Cette année, Apolline revient à Monte‐Carlo (une idylle avec le Prince Albert ? Un abon­ne­ment au Jimmyz ? L’enquête court) et comme les vieilles qui marchent dans la mer, elle va faire sa petite visite annuelle sur les terrains du haut. Tout le monde est affairée à son rôle : Federer bosse, Nadal bosse, Ferrer bosse, Moya bosse, PHM bosse. Et puis il y a Gaël Monfils. Aujourd’hui il s’en­traine avec Novak Djokovic (sur lequel Apolline vous en racon­tera une bien bonne dans quelques jours histoire de vous expli­quer pour­quoi tout le monde fait erreur sur ce formi­dable cham­pion). Gaël engage une balle. Ca fait 1, puis 2, et à 3 Monfils lâche un premier pruneau que Djokovic arrive à remettre tant bien que mal, à 4 il frappe encore plus fort et le Novak remet encore. A 5, c’est dehors, filet, bâche ou point qui atomise le Serbe. Ca, Monfils va le répeter pendant 10 minutes devant un Djokovic qui n’ose rien dire mais qui ne parvient pas à se régler tant chaque balle de Monfils est joué avec des inten­tions inco­hé­rentes. Nole vient alors au filet pour bosser sa volée de revers mais même chose, Monfils lui met que des mines assour­dis­santes (et des trucs, il faut le recon­naître, de folie, qui quand ils restent dans le terrain, laissent pantois n’im­porte quel obser­va­teur. Et pour vous faire vrai­ment saliver, Apolline peut même vous dire qu’à l’en­trai­ne­ment Monfils a la plus grande gifle de coup droit de l’his­toire du tennis. Un lasso à réac­tion qui défie l’en­ten­de­ment) mais Djokovic ne peut jamais faire plus de 4 volées de suite, car Gaël pète toujours au 5ème coup, prin­ci­pa­le­ment sur son revers. L’apres‐midi Monfils joue Verdasco. Apolline s’as­soit donc juste derrière Thierry Champion, et là qu’on m’amène sur la place de Grève pour exécu­tion publique si je mens mais de 0–0 jusqu’à 5–4, Gaël Monfils n’a jamais réussi à mettre plus de 5 coups de suite dans le court.
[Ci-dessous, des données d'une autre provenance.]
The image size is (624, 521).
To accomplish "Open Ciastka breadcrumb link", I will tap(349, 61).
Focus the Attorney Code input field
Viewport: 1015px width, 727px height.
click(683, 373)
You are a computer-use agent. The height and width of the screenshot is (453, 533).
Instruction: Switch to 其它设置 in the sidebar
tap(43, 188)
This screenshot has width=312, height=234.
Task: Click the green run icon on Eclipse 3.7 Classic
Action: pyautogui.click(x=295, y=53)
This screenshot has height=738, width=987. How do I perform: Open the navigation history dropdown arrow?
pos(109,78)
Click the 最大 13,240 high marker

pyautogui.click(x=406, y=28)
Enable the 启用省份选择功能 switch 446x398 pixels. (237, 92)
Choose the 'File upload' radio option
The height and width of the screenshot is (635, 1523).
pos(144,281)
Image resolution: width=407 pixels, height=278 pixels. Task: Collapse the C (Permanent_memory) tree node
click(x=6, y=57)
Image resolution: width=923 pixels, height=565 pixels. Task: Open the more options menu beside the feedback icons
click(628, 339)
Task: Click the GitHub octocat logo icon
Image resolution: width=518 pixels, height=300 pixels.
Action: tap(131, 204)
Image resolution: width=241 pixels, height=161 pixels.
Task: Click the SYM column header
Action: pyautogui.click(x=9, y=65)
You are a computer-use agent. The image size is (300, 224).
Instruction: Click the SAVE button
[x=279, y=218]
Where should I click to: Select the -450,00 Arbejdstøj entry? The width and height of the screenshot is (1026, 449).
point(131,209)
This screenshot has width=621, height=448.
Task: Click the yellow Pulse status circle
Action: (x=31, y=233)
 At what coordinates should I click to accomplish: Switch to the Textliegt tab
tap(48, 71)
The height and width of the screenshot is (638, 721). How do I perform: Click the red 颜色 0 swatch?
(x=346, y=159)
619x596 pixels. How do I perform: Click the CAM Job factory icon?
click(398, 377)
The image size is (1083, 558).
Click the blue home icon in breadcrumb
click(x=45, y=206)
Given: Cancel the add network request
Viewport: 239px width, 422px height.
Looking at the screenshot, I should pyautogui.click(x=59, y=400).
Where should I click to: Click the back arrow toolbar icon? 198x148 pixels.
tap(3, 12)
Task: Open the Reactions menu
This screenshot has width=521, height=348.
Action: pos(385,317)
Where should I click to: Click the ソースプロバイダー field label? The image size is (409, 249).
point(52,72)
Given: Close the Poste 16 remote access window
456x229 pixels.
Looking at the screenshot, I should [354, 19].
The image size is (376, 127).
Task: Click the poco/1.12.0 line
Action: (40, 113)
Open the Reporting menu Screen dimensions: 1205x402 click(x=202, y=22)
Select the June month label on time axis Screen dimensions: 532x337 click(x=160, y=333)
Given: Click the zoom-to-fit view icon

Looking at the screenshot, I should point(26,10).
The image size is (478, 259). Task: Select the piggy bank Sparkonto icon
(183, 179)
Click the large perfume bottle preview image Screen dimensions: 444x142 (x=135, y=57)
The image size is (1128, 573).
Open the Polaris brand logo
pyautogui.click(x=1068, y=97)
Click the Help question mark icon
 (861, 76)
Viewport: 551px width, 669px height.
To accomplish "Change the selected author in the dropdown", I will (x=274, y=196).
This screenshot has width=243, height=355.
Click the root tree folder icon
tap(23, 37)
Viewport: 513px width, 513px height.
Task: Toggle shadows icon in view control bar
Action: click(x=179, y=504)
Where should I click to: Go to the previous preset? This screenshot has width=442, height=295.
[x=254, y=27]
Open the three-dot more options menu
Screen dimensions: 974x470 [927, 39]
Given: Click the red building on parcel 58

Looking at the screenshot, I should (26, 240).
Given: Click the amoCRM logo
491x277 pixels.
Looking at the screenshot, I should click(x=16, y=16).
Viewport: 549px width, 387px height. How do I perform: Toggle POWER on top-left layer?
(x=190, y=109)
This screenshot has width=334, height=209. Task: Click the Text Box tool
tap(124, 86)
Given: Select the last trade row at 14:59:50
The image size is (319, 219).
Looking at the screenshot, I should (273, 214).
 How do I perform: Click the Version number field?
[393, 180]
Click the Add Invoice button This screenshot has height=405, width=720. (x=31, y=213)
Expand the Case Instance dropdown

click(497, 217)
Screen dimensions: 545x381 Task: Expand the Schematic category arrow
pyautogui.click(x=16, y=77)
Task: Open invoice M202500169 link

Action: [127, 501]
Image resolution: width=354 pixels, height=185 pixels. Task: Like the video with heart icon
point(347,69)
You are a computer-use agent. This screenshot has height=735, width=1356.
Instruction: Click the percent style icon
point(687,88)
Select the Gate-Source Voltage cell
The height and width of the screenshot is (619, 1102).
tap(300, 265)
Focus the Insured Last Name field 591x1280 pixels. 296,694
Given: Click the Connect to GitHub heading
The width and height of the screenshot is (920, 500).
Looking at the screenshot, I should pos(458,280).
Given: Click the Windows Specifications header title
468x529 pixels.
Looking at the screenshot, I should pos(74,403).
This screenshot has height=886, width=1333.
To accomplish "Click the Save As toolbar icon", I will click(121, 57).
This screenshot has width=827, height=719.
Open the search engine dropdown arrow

Apolline et son collègue fonda­teur de GrandChelem ont même commencé à se prendre d’un fou rire à partir de 3–3. Apolline rentre alors en salle de presse et dit à Richard Evans : « Richard, il y a un progrès : Monfils ne sait pas compter jusqu’à 5 ». 

Alors vous comprenez, quand aujourd’hui et depuis une semaine, Apolline voit que Gaël Monfils a l’air de comprendre son intérêt à mettre la balle 10 fois de suite au‐dessus du filet plutôt que de fritter sur tout ce qui bouge, et que le simple fait de faire ça pendant 3, 4, 5 heures s’il le faut, oblige tous ses adver­saires à se demander comment ils vont finir un point face à lui, elle ne peut pas jeter la pierre sur Thierry Champion car c’est peut‐être lui qui est en train de faire comprendre les rudi­ments du tennis à son joueur. Bien sûr comme vous, et concer­nant beau­coup de Français, elle trouve qu’il est malheu­reux que cet apprentissage‐là se fasse après 18 ans, elle trouve dommage que nos petits Bleus mettent autant de temps à savoir s’ils ont envie d’y arriver ou non, d’exister ou non, et de se donner les moyens en consé­quence. C’est un gâchis épui­sant sur lequel elle reviendra encore et toujours dans les jours à venir. Mais pour une fois qu’un gamin a l’air enfin de saisir qu’il doit passer par une recons­truc­tion contre‐nature de son jeu pour commencer à se faire redouter en tant que super‐défenseur pour un jour, peut‐être, utiliser sa force de frappe et devenir un super atta­quant, eh bien on ne criti­quera pas ce travail de longue haleine.